La fedeltà delle Aquile Randagie allo scautismo di Baden-Powell non fu nostalgia di un recente passato associativo, ma fu volontà di preservare i principi di libertà, responsabilità e coerenza morale che lo scautismo afferma; fu approfondimento dei motivi dell’incompatibilità tra tali principi e la teoria e la pratica del fascismo; fu la presa di coscienza della insufficienza di un pattriottismo o di un civismo astratti, non inseriti nei reali problemi della comunità nazionale e mondiale; fu infine una resistenza non puramente negativa, ma costruttiva, nella precisa volontà di elaborare qualcosa che potesse essere utile un giorno alla gioventù italiana.
Su questa stessa linea, fu più che naturale che le Aquile Randagie si inserissero nel 1943 nella resistenza attiva e nella lotta contro l’invasore. Se l’attentissima polizia fascista non sembra si sia mai accorta di aver a che fare con un movimento, fu perche’ esso mancava di una struttura compromettente, a cominciare dalla sede (il luogo di appuntamento era una colonna di un palazzo di Milano, in un foro della quale venivano lasciate le comunicazioni). Ma le attivita’ furono continue: i campi estivi annui nelle vallate alpine, erano il luogo per ritrovare le energie logorate dalla lunga attesa. Anche in città le Aquile Randagie svolsero varie attività, dando vita tra l’altro a diversi servizi come conferenze di S.Vincenzo o assistenza sociale in quartieri periferici.
Ogni anno esse organizzavano il Natale dei piccoli dell’Ospedale dei Bambini, con doni, giochi, rappresentazioni. In un periodo funzionò anche una sestiglia di lupetti. Le Aquile Randagie tennero rapporti e corrispondenza con scout esteri e nel 1933 ebbero numerosi incontri con scouts che si recavano pellegrini a Roma per l’Anno Santo. Anche i Jamborees (Godollo in Ungheria nel 1933, Vogelensang in Olanda nel 1937) videro partecipazione delle AR che volle essere ben più di un episodio di fraternità scout, la riaffermazione del diritto inalienabile dei giovani italiani ad un colloquio con i loro coetani di tutto il mondo, al di sopra di assurdi nazionalismi. Anima di questa attività era Giulio Cesare Uccellini.

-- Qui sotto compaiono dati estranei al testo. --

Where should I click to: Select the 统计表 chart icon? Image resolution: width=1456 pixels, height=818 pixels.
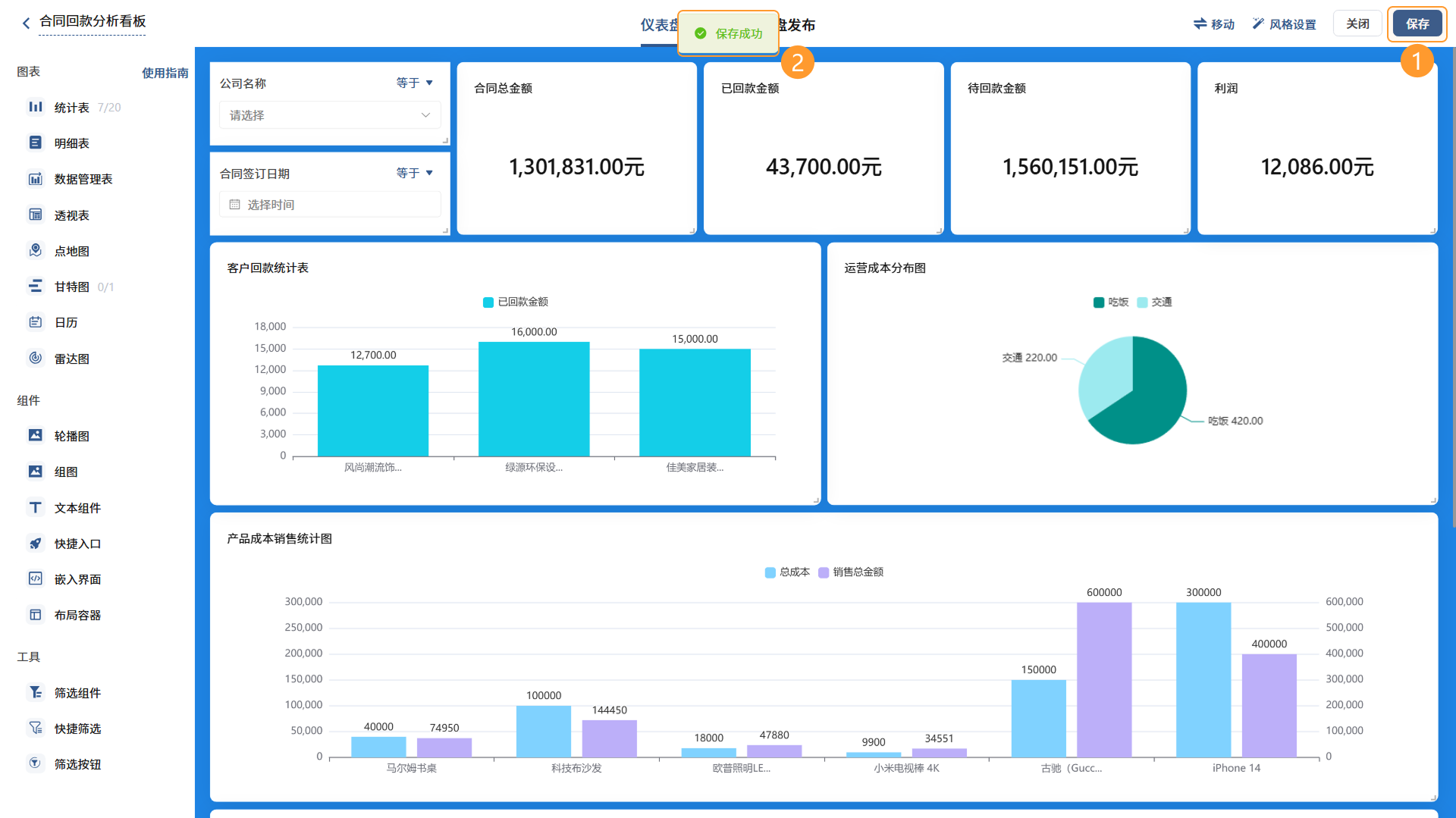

Le AR non furono immuni da crisi: alcuni cedettero allo scoraggiamento, alla tentazione della vita comoda, ai consigli della facile prudenza, alle suggestioni della propaganda. Ma nell’insieme il grande successo di Uccellini fu quello di mantenere compatto il gruppo di clandestini e di riuscire ad infondere in loro la sua eccezionale tensione ideale e la sua fede nella rinascita dello scautismo. Nel 1936, dopo la guerra in Etiopia, egli si recò a Lourdes a chiedere la grazia della rinascita dello scautismo in Italia, facendo voto di condurvi in ringraziamento un pellegrinaggio di scout italiani. Risorto lo scautismo, nel 1954 oltre 400 scouts guidati da Uccellini si accamparono al Santuario francese. A notte Uccellini torno’ da solo, in segreto, a inginocchiarsi nello stesso posto di diciotto anni prima e sciogliere il voto.
Perchè Aquile Randagie
Siamo un gruppo di giovani, che crede negli ideali scout, che desidera vivere uno scautismo significativo, che ci educhi come cristiani e come persone. L’esempio di tenacia e costanza delle AR nella storia dello scautismo italiano è una maniera per richiamarci sempre in quello che crediamo e testimoniarlo nella vita di tutti i giorni.
Il motto che abbiamo coniato e’ il seguente:
“VOLO ERGO VIVO”
e significa che la volontà sostiene e dirige l’azione quindi io sono cosciente di quello che faccio, perchè ho meditato prima di agire.